In anni nei quali il criterio della “sostenibilità” e quello dell’equilibrio ambientale divengono, a volerli “prendere sul serio” nel senso indicato da Roland Dworkin, indirizzi fondamentali per le politiche pubbliche, tanto nelle raccomandazioni delle maggiori organizzazioni sovranazionali quanto nelle regole fondanti della res publica europea, la casistica ostromiana offre tesori tutti da esplorare per un vero e ambizioso riformismo ambientalista nel fine e liberale nel metodo.

Allo stesso tempo, nel momento in cui valorizza le potenzialità delle deliberazioni collettive e la virtù della regolazione flessibile, condotta attraverso il metodo consensuale, quella stessa casistica assume una rilevanza ancora maggiore come esempio di una modalità efficace di costruzione di assetti di regolazione e gestione sussidiaria e socialmente condivisa: proprio ciò che si dovrebbe intendere come il senso generale delle moderne politiche di governance, in quanto contrapposte al determinismo dirigistico delle vecchie e ormai superate politiche di government statalistico.

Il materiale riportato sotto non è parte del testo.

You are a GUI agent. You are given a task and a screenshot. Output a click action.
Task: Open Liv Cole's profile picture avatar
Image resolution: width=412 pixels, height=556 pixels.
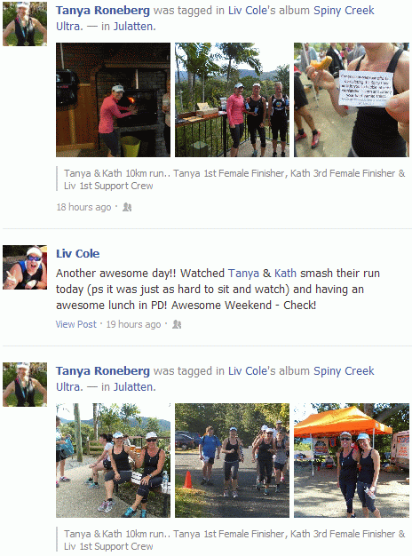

Una duplice valenza, nel merito della sostenibilità e nel metodo del deliberativismo, che fa di Ostrom una delle personalità del liberalismo recente più interessanti e innovative. Non a caso, Ostrom è stata, nell’ultima fase delle sua riflessione, anche al centro delle concettualizzazioni riguardo al nuovo atteggiarsi della conoscenza come valore condiviso e “bene comune” nell’età di internet e dei creative commons. Dimostrazione ulteriore, ove ce ne fosse bisogno, della modernità di una riflessione iniziata studiando scartafacci del duecento,e finita immaginando il futuro. Come spesso accade al miglior liberalismo.